[Start Records]
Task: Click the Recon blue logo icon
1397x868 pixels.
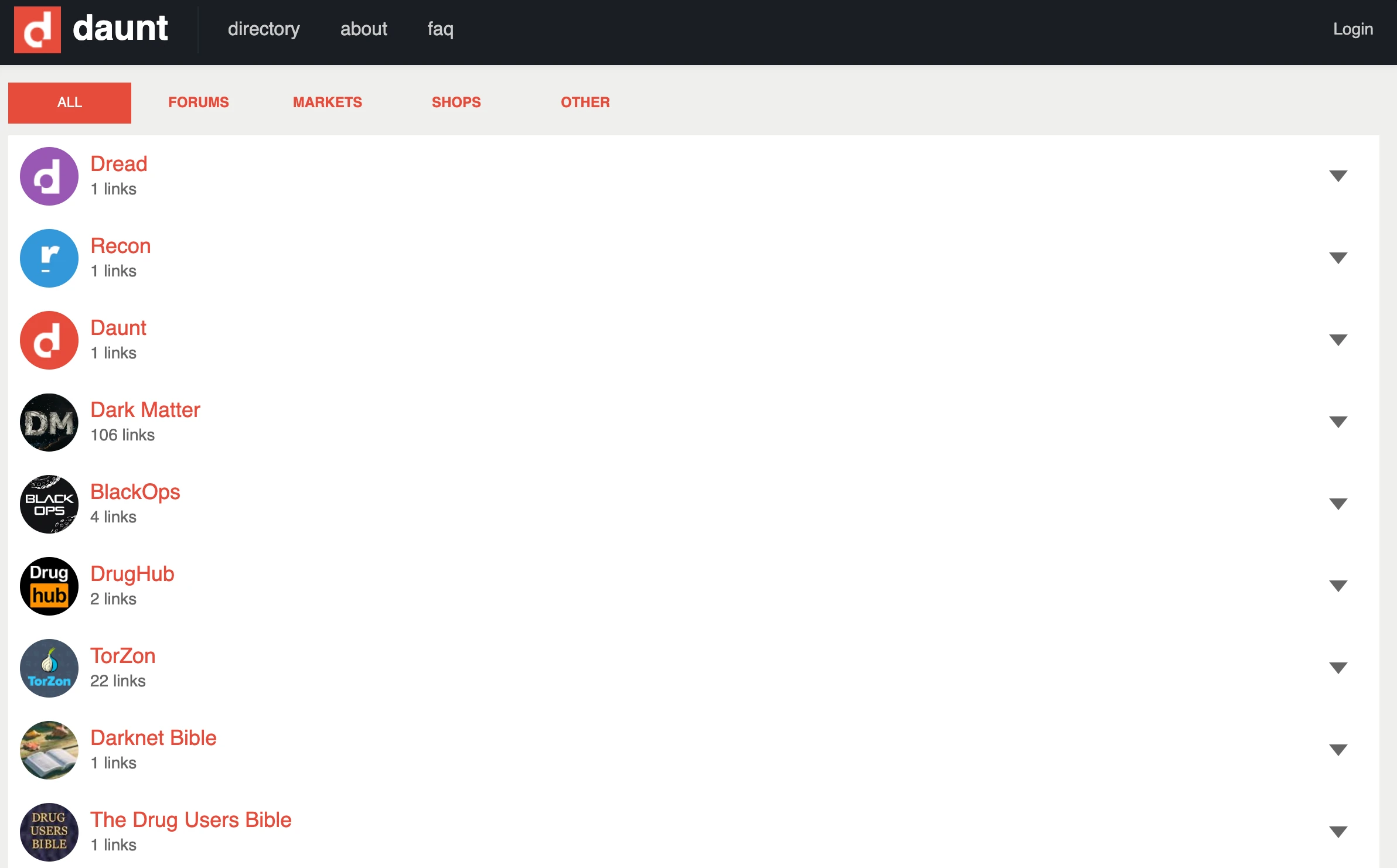Action: 49,258
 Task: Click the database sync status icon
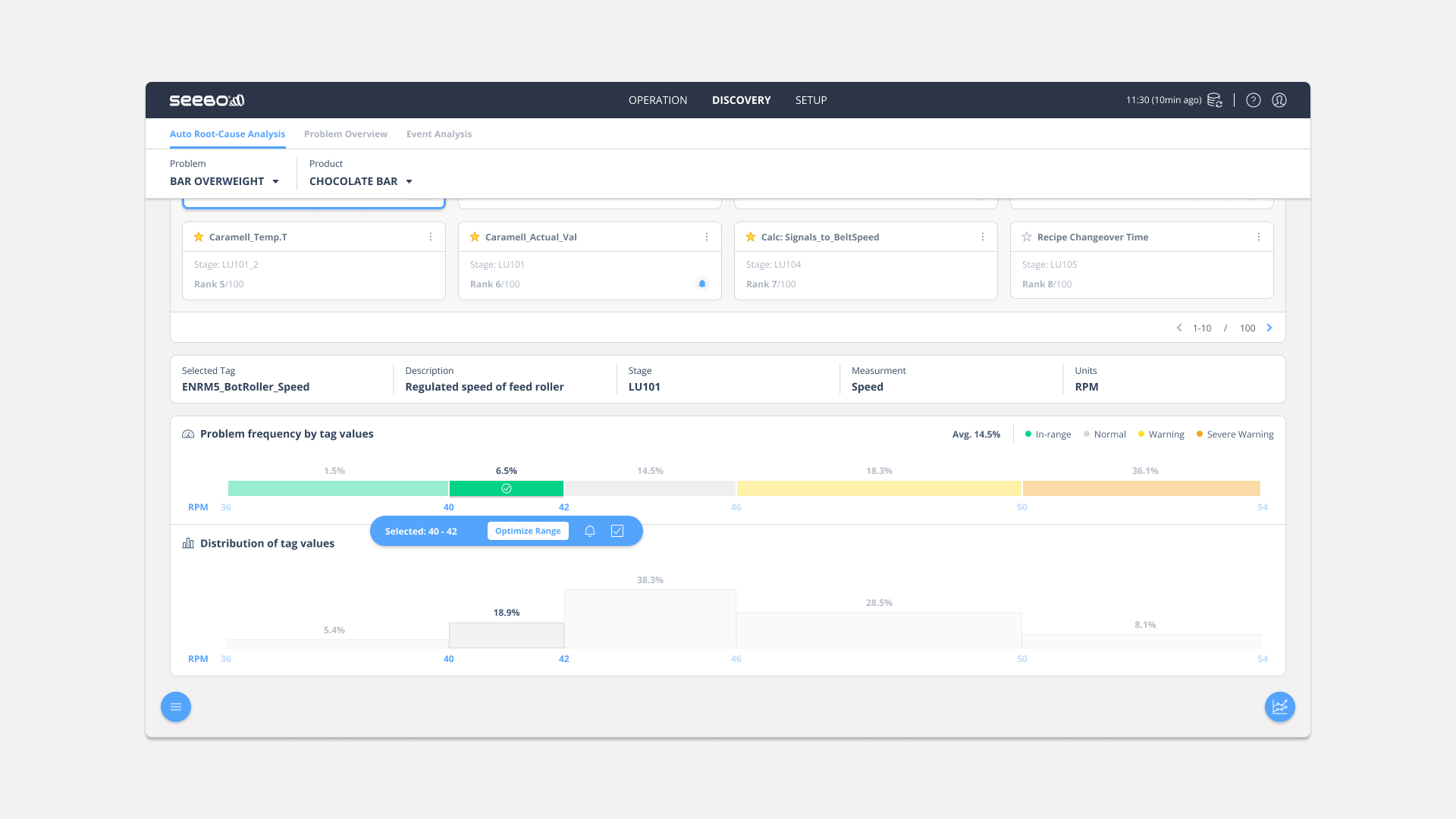(1214, 100)
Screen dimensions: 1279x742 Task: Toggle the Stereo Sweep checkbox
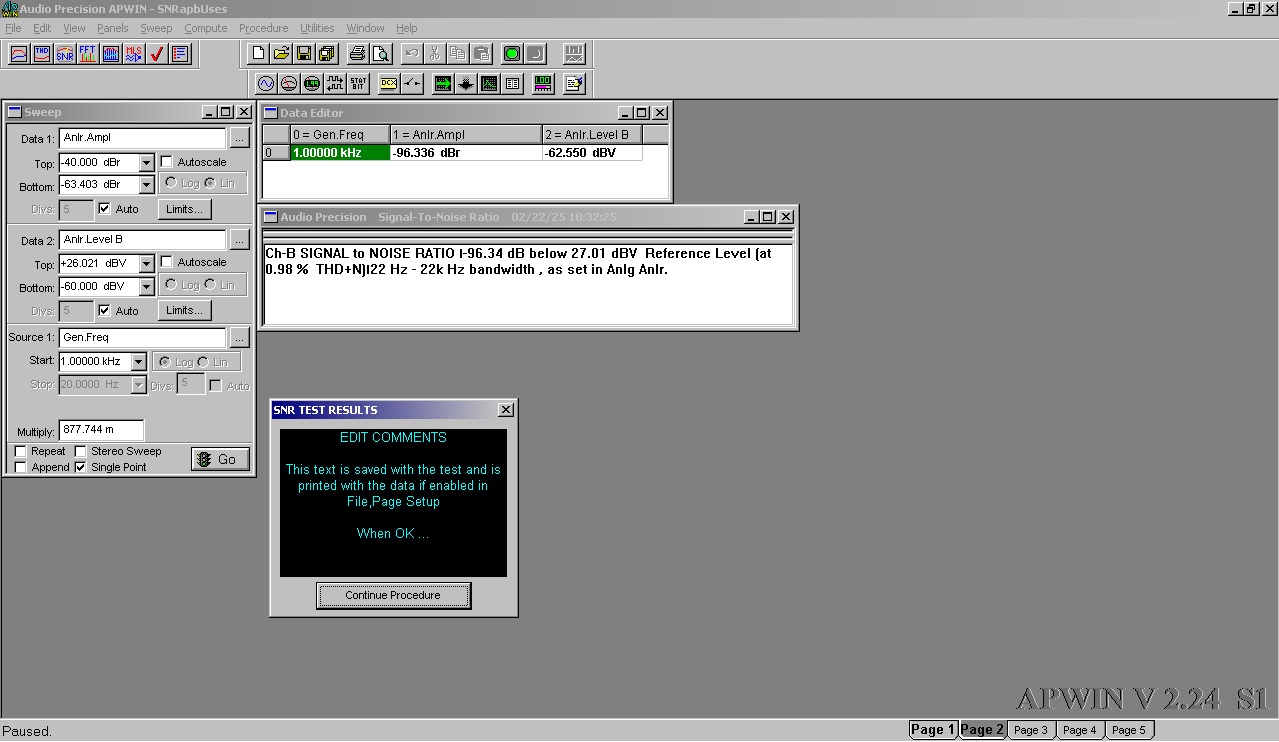point(81,452)
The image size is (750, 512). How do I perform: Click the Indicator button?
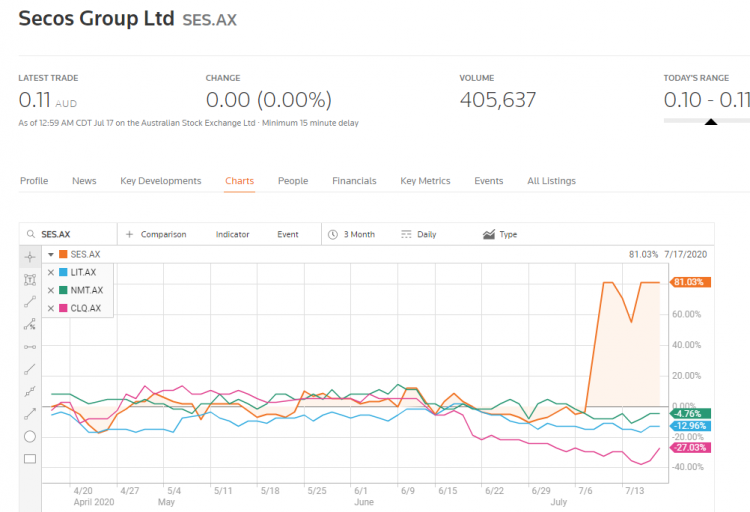232,235
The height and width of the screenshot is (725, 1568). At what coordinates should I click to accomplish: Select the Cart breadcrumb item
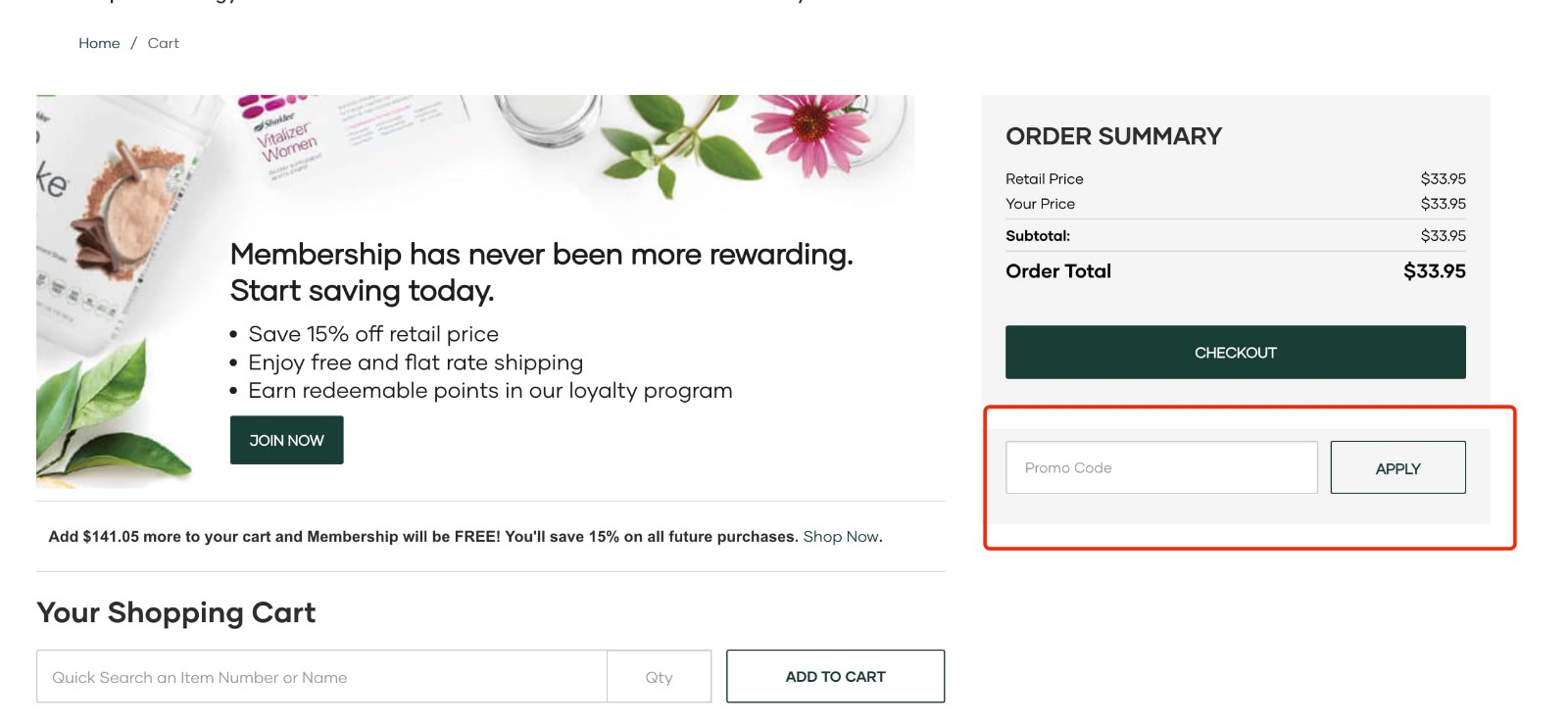click(164, 43)
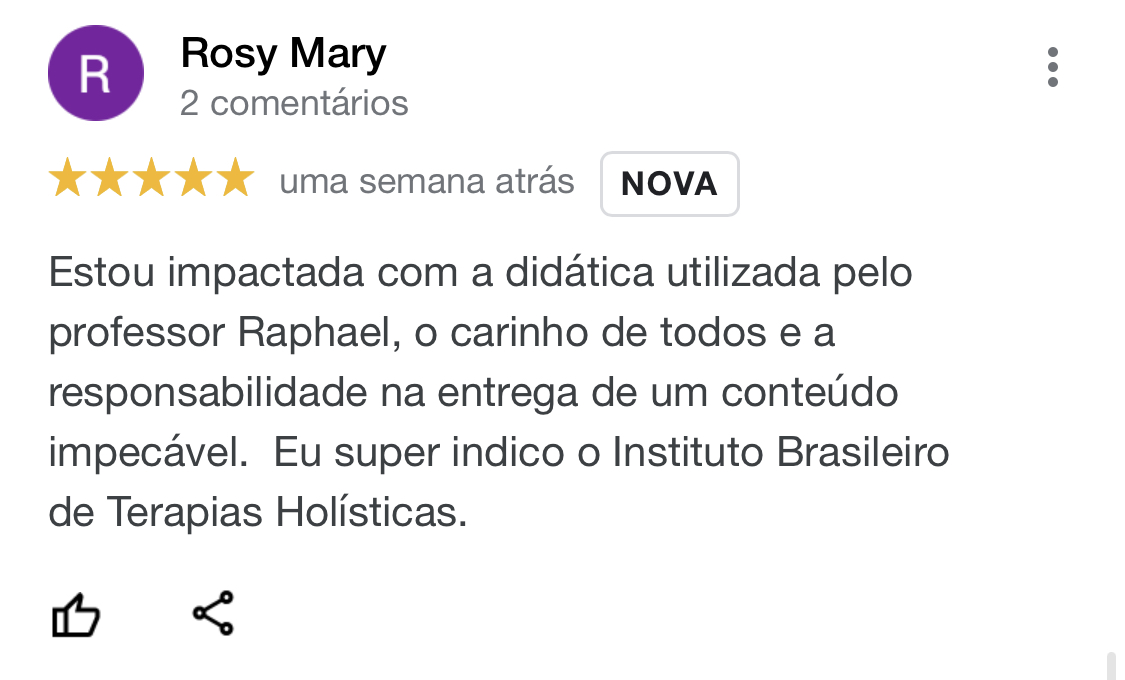Image resolution: width=1125 pixels, height=680 pixels.
Task: Click the review line starting "Estou impactada"
Action: click(x=480, y=273)
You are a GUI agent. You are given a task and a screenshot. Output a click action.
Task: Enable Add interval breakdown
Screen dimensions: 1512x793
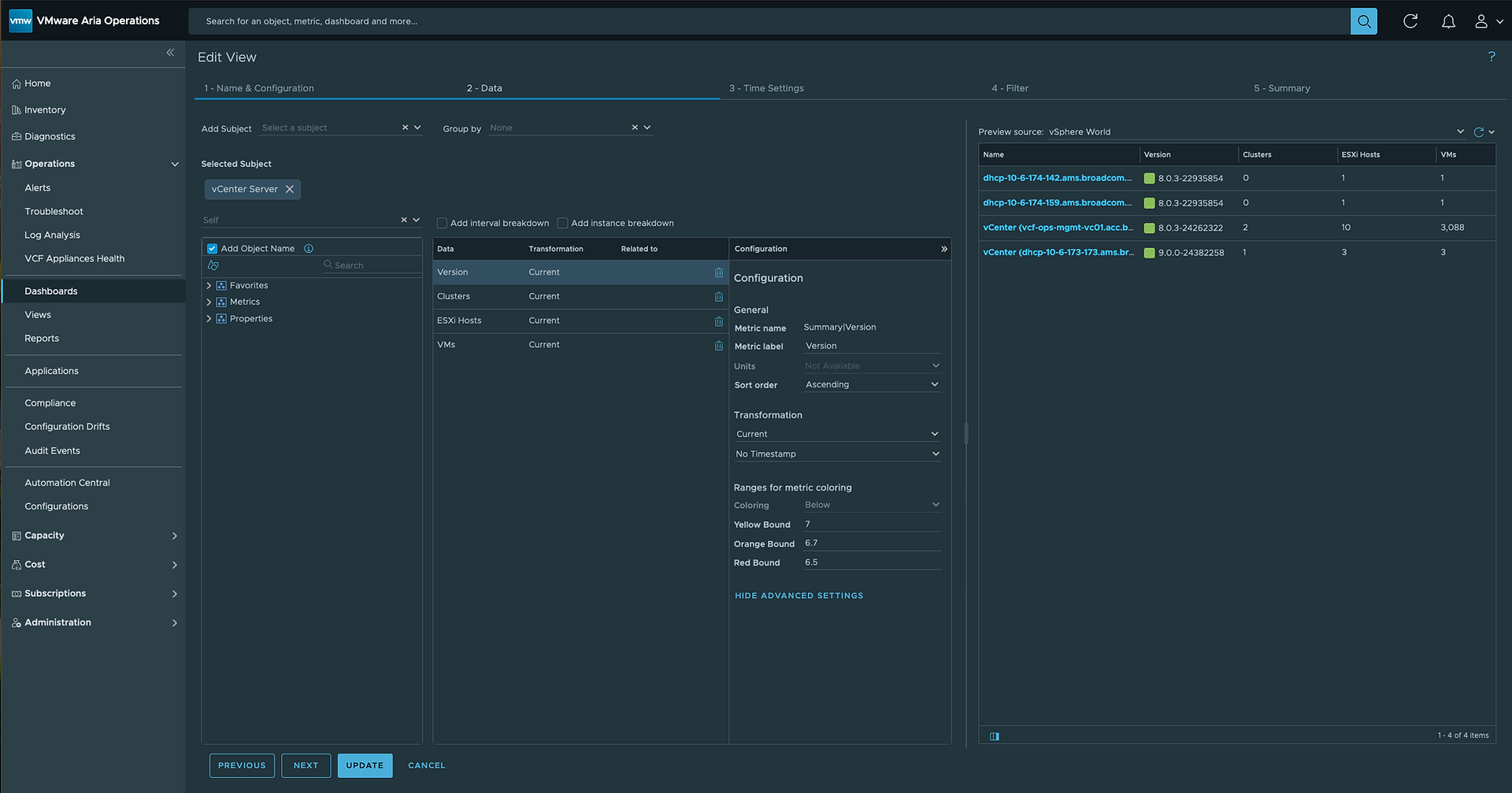click(442, 224)
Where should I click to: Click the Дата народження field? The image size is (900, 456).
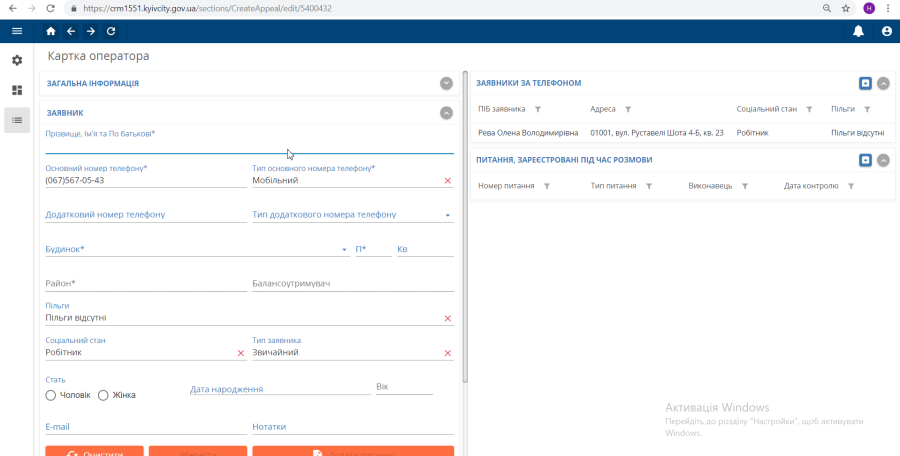(279, 389)
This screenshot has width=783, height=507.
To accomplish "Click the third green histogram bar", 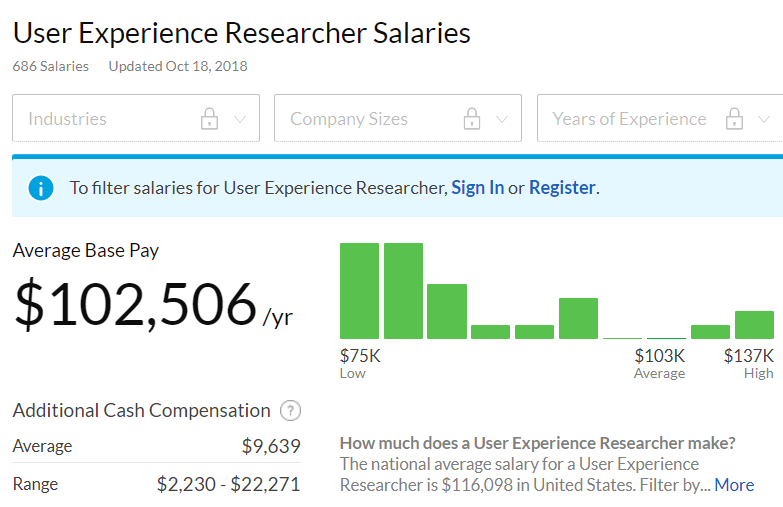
[End Records]
> **What needs to be done**: Can you retype the lines above, starting with the line containing "Where should I" and going on through the end of the lines, leaving out the pictures?

> **Exercise output**:
Where should I click to: Click the Дата народження field? The image size is (900, 456).
(279, 389)
This screenshot has width=783, height=507.
To accomplish "Click the third green histogram bar", 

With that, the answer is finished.